The talks come at a time when Yemen’s al-Qaida branch, considered by Washington the terror network’s most dangerous offshoot, is stepping up attacks against the Shiite rebels in the central province of Bayda.
Around midday Tuesday, a suicide car bomber targeted the gate of a rebel compound in the city of Bayda, killing eight rebels and wounding 22. The attack was followed by a firefight between the rebels and several attackers.
Earlier, the Houthis also suffered heavy casualties in overnight clashes with al-Qaida elsewhere in Bayda province, according to security officials and residents. They said at least 25 rebels were killed in three different locations, along with at least seven militants. The officials and the residents spoke on condition of anonymity because they were not authorized to talk to the media.
Al-Qaida in the Arabian Peninsula, as the Yemeni branch is known, claimed responsibility for the attacks in postings on its Twitter accounts.
Hadi’s offer of Riyadh as negotiations’ venue came during a meeting with tribal leaders in Aden, where he has been based since fleeing house arrest in Sanaa last month, according to two participants and a presidential aide who spoke on condition of anonymity because they were not authorized to talk to the media.
The two said Hadi offered the headquarters of the six-nation Gulf Cooperation Council in Riyadh as an alternative venue if the Houthi rebels continue to oppose moving the talks from Sanaa, which has been under their control since September, to either Aden or the city of Taiz, also in the south.
Hadi remains popular in the once-independent south Yemen, which is not under the control of the northern-based rebels.
The Iranian-backed Houthis are almost certain to reject moving the talks to Riyadh, given Saudi Arabia’s opposition to their power grab in Yemen, the kingdom’s southern neighbor.

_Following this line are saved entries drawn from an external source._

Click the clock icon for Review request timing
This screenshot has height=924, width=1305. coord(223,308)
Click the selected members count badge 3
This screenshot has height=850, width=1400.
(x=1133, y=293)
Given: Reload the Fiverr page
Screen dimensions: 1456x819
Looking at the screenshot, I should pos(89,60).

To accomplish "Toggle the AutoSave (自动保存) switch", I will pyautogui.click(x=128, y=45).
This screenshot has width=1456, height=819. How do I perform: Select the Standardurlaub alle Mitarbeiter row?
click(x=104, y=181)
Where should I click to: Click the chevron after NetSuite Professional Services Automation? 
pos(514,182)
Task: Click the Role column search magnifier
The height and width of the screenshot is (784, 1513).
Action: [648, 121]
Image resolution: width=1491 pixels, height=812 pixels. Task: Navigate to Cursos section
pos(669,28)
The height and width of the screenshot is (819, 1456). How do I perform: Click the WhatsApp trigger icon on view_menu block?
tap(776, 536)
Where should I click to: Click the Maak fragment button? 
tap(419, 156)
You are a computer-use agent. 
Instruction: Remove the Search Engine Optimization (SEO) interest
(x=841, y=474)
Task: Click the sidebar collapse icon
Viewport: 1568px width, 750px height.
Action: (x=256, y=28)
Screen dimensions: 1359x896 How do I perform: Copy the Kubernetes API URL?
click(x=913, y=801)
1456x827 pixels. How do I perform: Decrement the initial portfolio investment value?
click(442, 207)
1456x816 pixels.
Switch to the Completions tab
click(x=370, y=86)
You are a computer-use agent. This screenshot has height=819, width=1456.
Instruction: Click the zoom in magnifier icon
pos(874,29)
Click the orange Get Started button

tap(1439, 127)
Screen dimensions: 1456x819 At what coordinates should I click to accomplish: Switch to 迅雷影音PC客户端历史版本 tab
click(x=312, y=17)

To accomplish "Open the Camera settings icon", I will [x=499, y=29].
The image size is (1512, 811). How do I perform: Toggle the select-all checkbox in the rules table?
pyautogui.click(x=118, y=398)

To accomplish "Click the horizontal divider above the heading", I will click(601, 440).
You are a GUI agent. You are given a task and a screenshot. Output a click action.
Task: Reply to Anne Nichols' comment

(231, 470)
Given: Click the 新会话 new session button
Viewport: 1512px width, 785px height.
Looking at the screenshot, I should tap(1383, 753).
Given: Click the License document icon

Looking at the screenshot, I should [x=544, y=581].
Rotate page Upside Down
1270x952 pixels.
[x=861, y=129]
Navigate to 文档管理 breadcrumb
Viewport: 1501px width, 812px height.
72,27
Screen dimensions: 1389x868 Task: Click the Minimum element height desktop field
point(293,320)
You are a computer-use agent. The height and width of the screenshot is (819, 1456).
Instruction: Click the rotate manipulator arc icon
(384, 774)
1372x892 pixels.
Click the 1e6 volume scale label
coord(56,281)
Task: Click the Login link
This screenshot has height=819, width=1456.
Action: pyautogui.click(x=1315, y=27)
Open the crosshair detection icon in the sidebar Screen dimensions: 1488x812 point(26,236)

The GCC comprises Saudi Arabia, the United Arab Emirates, Qatar, Kuwait, Oman and Bahrain. It was a GCC plan that forced Hadi’s predecessor, longtime autocrat Ali Abdullah Saleh, to hand over power following an Arab Spring-inspired uprising.
Hadi called for the relocation of embassies to Aden, as several GCC members have done already. U.S. ambassador to Yemen Matthew Tueller met with Hadi in Aden on Monday and said Hadi remained the "legitimate" leader of Yemen. The British ambassador made a similar visit Tuesday.